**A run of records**
* BEGIN *

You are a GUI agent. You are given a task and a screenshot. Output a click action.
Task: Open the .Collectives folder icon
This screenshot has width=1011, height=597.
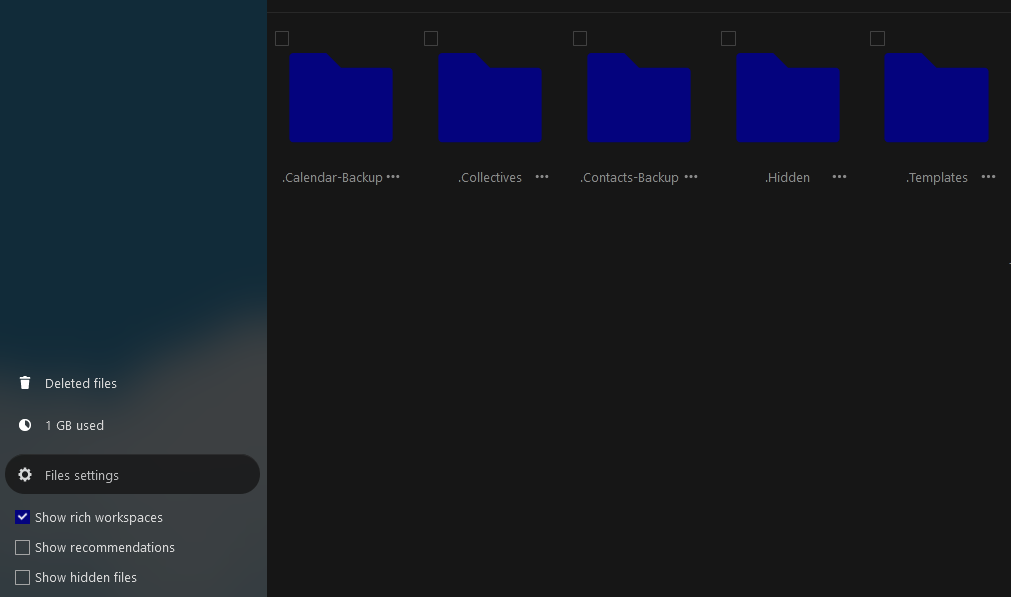tap(490, 98)
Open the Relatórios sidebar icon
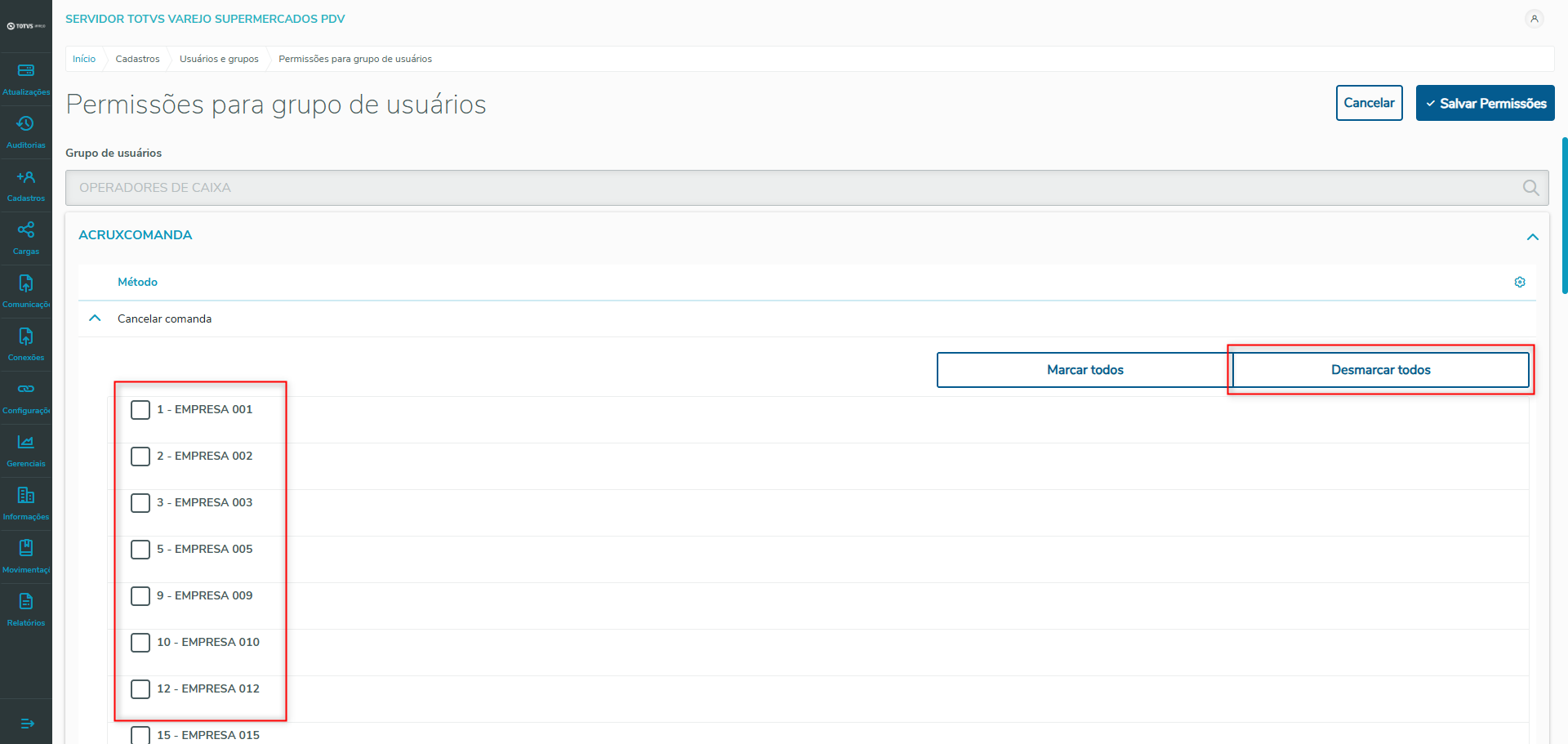Viewport: 1568px width, 744px height. [x=26, y=602]
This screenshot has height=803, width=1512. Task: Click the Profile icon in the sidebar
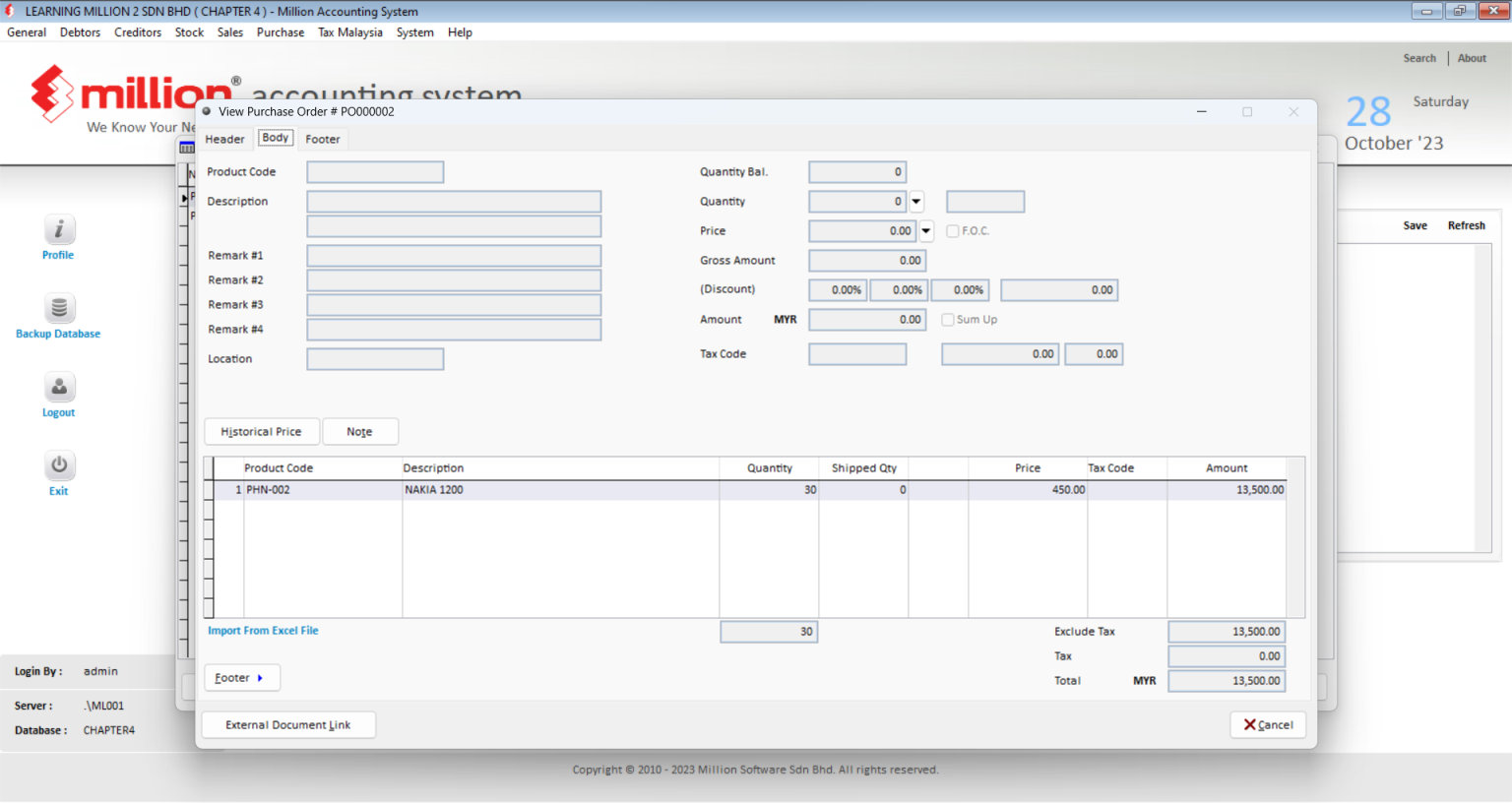[58, 228]
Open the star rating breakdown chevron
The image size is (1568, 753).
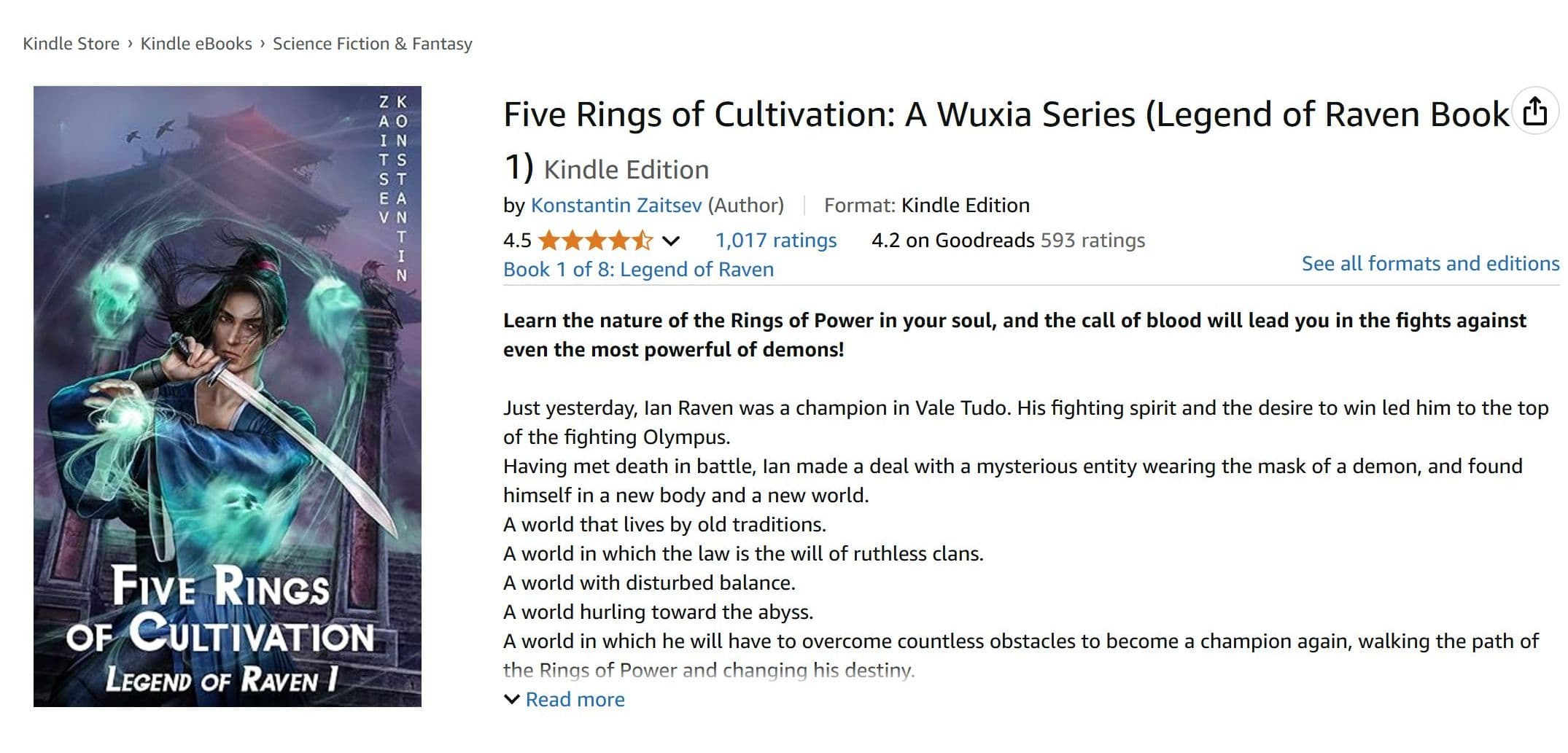pos(670,241)
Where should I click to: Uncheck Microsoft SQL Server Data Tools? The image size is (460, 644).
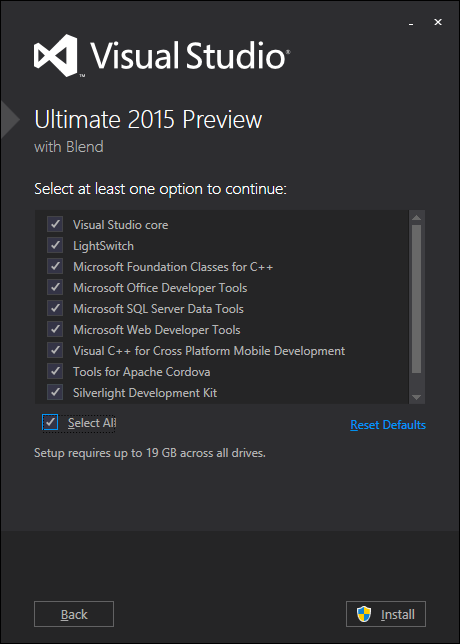55,308

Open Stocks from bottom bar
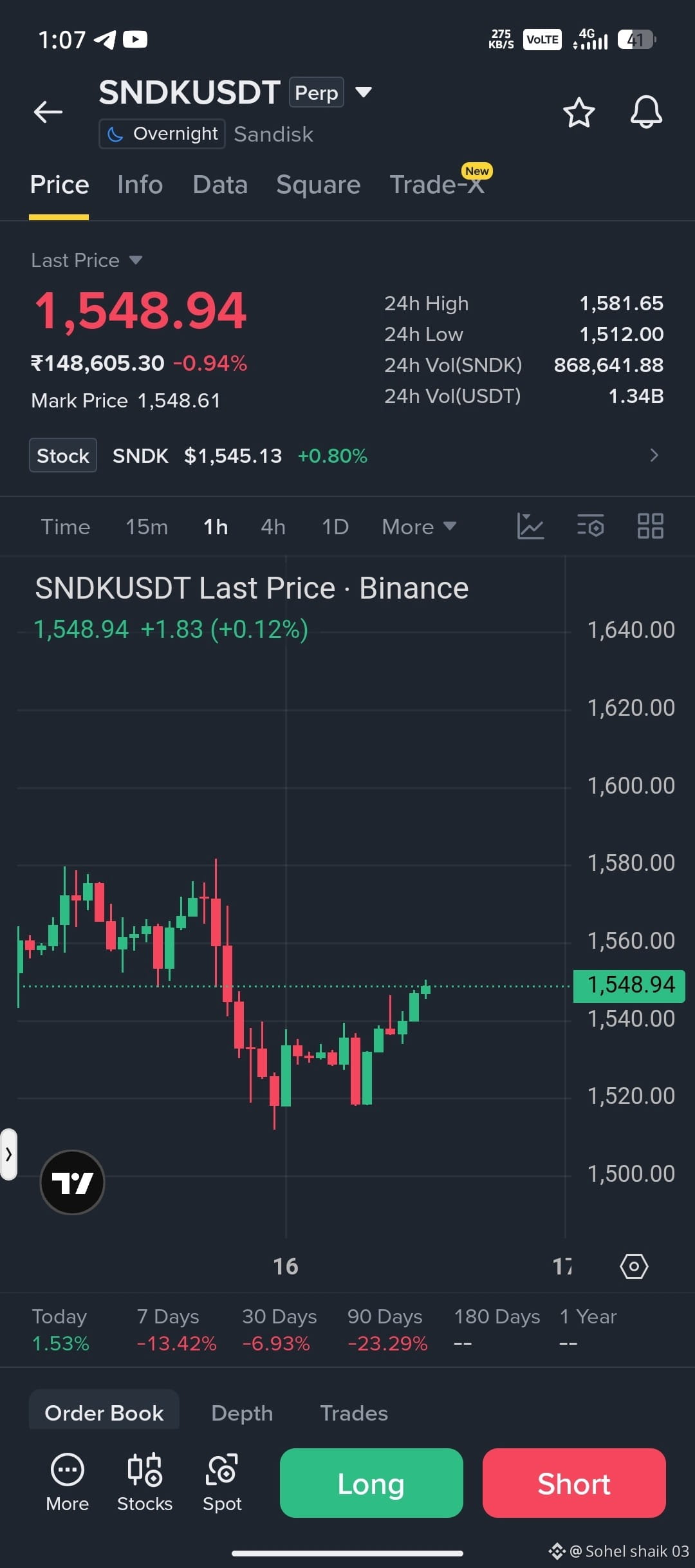pyautogui.click(x=145, y=1483)
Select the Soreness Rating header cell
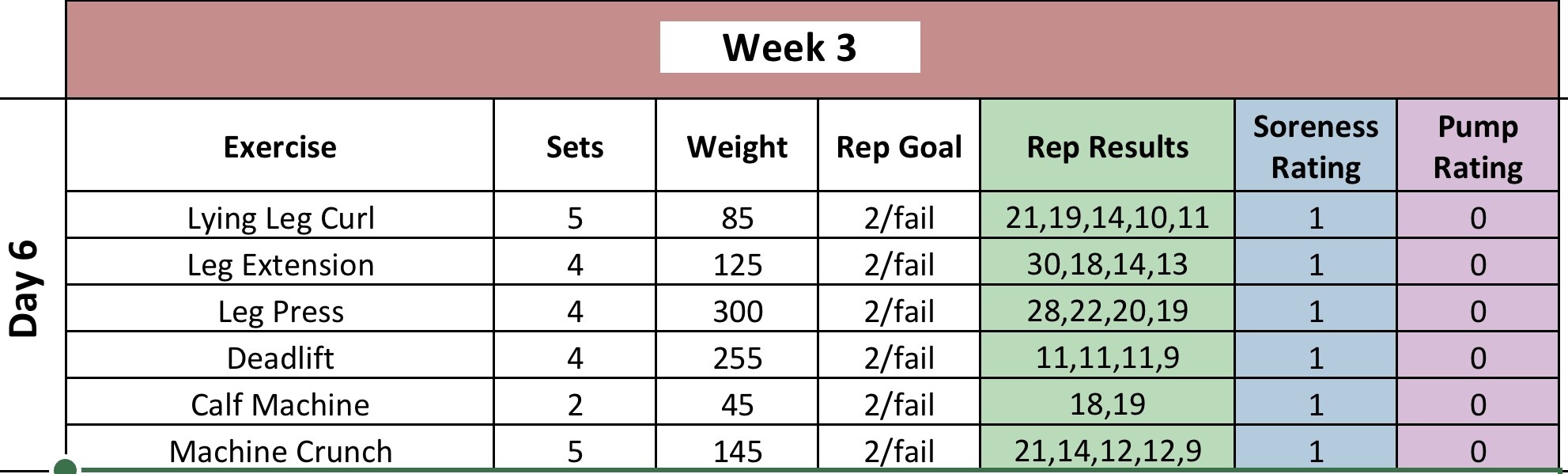The image size is (1568, 474). click(x=1316, y=147)
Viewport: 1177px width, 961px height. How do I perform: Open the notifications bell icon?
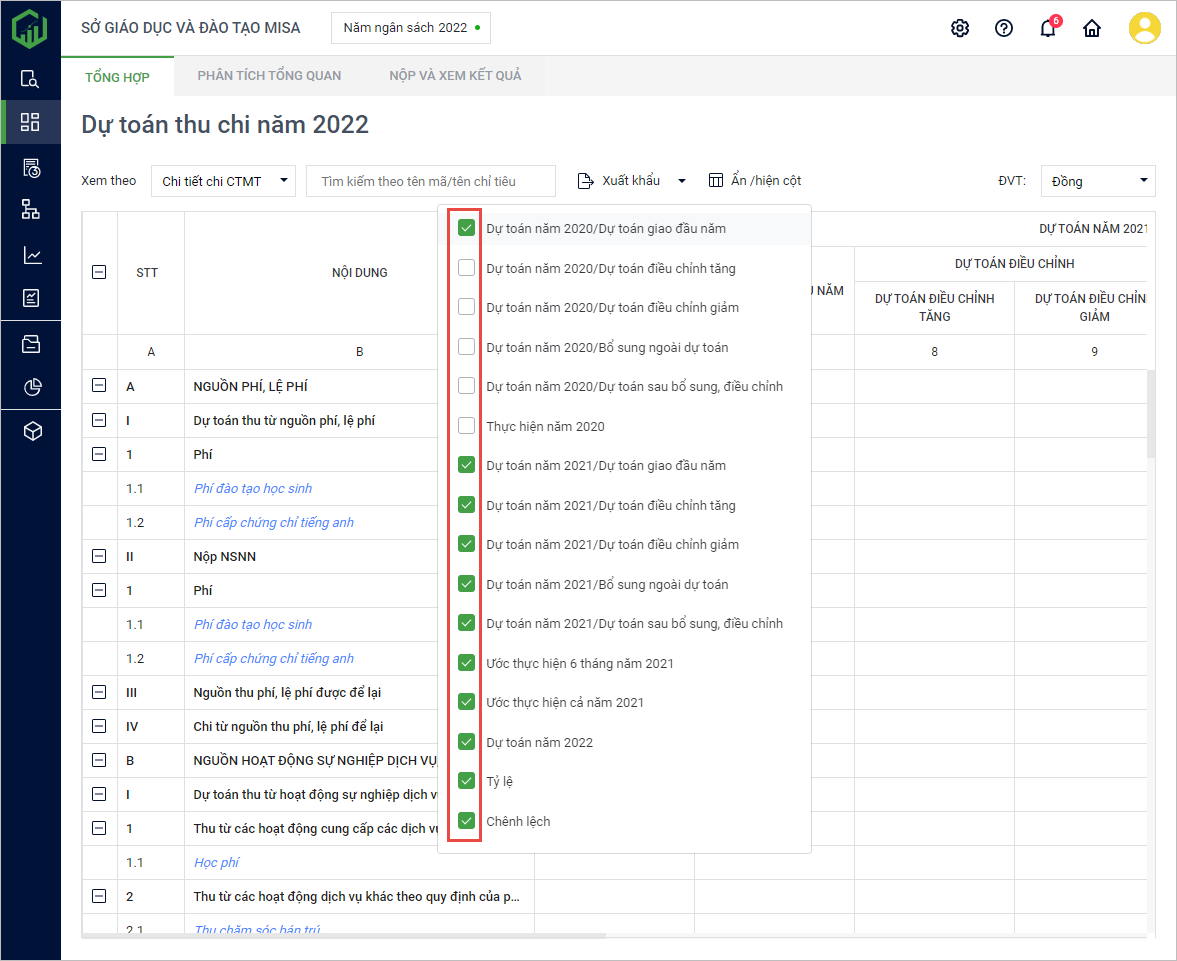[1048, 28]
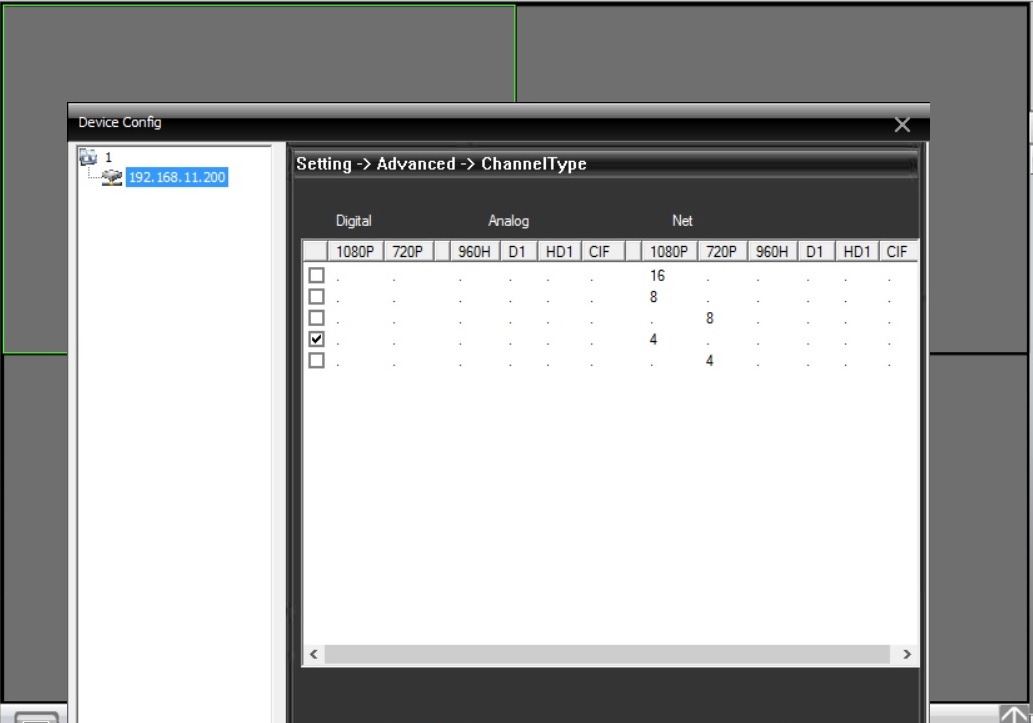1033x723 pixels.
Task: Tick the checkbox for 8-channel Net 1080P row
Action: [x=317, y=297]
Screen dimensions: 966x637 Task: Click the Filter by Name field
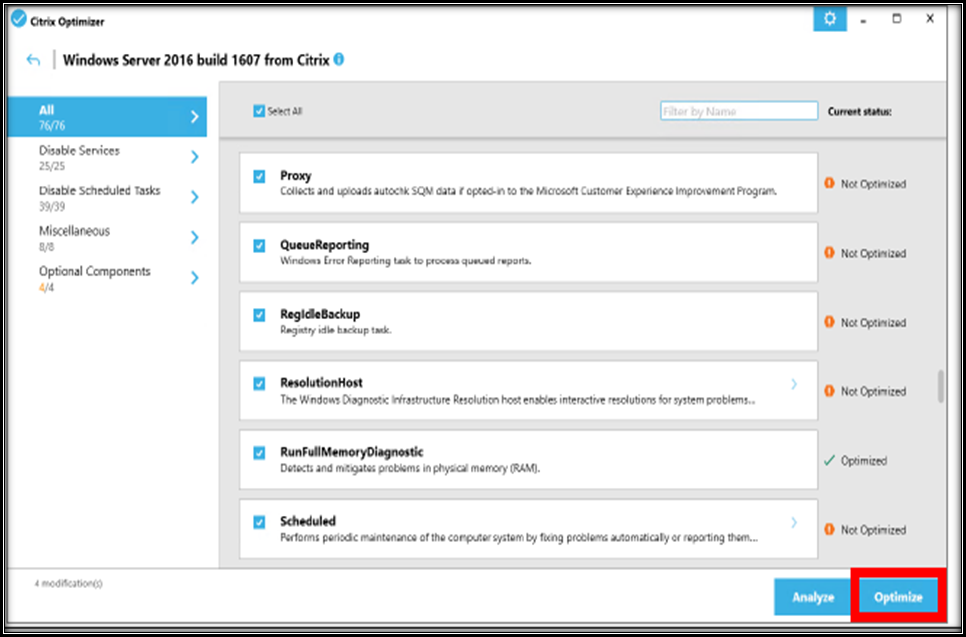pos(738,111)
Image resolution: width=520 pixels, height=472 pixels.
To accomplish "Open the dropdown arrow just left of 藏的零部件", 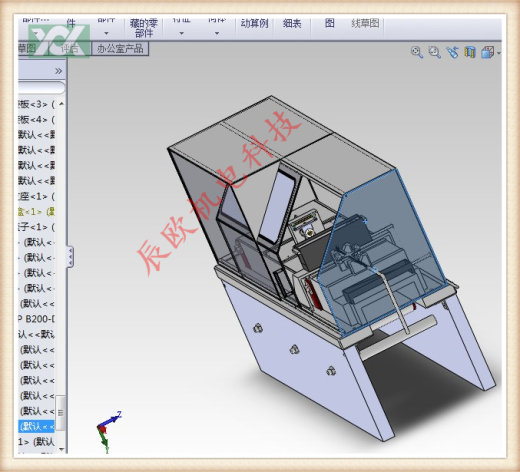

* END *

**Task**
Copy all of the material above line for line, omitting the pictures.

**Response below**
You are a GUI agent. You are given a task and a screenshot. Output a click action.
Task: Open the .Collectives folder icon
This screenshot has width=1011, height=597.
tap(490, 98)
Open the Relatórios sidebar icon
Viewport: 1568px width, 744px height. [x=26, y=602]
This screenshot has height=803, width=1512. Task: Click the Profile icon in the sidebar
[58, 228]
Open the star rating breakdown chevron
The image size is (1568, 753).
pos(670,241)
Where should I click to: Uncheck Microsoft SQL Server Data Tools? The image size is (460, 644).
55,308

Open Stocks from bottom bar
pyautogui.click(x=145, y=1483)
Select the Soreness Rating header cell
The image size is (1568, 474). click(x=1316, y=147)
Viewport: 1177px width, 961px height. How do I perform: Open the notifications bell icon?
[1048, 28]
1033x723 pixels.
Task: Tick the checkbox for 8-channel Net 1080P row
Action: [x=317, y=297]
Screen dimensions: 966x637 Task: Click the Filter by Name field
pos(738,111)
Image resolution: width=520 pixels, height=472 pixels.
To accomplish "Open the dropdown arrow just left of 藏的零部件", 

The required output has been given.